What you are asked to do: The required output is the line containing "401x868 pixels." followed by every later line through the end of the data, all reproduced exactly.

Dataset records:
════════

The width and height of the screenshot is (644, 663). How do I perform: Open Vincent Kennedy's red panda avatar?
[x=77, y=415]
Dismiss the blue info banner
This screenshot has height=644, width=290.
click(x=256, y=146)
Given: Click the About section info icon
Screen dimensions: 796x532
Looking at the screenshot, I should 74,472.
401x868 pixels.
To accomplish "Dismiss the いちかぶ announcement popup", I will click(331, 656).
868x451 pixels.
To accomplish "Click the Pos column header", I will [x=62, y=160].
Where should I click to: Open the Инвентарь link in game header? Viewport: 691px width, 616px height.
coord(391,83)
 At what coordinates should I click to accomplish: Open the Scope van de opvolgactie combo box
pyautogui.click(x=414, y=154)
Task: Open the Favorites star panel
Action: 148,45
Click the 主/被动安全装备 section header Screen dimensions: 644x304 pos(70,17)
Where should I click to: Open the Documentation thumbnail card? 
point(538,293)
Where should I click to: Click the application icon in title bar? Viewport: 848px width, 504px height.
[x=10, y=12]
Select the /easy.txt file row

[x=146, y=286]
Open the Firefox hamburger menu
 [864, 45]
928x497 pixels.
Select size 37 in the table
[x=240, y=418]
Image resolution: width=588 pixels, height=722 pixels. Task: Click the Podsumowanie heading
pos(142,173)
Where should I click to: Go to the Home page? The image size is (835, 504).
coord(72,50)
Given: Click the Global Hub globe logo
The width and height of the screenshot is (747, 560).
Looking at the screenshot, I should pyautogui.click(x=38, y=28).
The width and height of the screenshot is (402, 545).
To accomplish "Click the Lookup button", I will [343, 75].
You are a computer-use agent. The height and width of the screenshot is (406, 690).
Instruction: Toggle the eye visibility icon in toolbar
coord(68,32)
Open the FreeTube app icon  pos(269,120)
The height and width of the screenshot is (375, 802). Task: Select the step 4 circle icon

════════

Exercise output:
401x868 pixels.
To accomplish "Dismiss the いちかぶ announcement popup", I will click(331, 656).
868x451 pixels.
To accomplish "Click the Pos column header", I will [x=62, y=160].
Where should I click to: Open the Инвентарь link in game header? Viewport: 691px width, 616px height.
coord(391,83)
 At what coordinates should I click to accomplish: Open the Scope van de opvolgactie combo box
pyautogui.click(x=414, y=154)
Task: Open the Favorites star panel
Action: 148,45
Click the 主/被动安全装备 section header Screen dimensions: 644x304 pos(70,17)
Where should I click to: Open the Documentation thumbnail card? 
point(538,293)
Where should I click to: Click the application icon in title bar? Viewport: 848px width, 504px height.
[x=10, y=12]
Select the /easy.txt file row

[x=146, y=286]
Open the Firefox hamburger menu
 [864, 45]
928x497 pixels.
Select size 37 in the table
[x=240, y=418]
Image resolution: width=588 pixels, height=722 pixels. Task: Click the Podsumowanie heading
pos(142,173)
Where should I click to: Go to the Home page? The image size is (835, 504).
coord(72,50)
Given: Click the Global Hub globe logo
The width and height of the screenshot is (747, 560).
Looking at the screenshot, I should pyautogui.click(x=38, y=28).
The width and height of the screenshot is (402, 545).
To accomplish "Click the Lookup button", I will [343, 75].
You are a computer-use agent. The height and width of the screenshot is (406, 690).
Instruction: Toggle the eye visibility icon in toolbar
coord(68,32)
Open the FreeTube app icon  pos(269,120)
The height and width of the screenshot is (375, 802). Task: Select the step 4 circle icon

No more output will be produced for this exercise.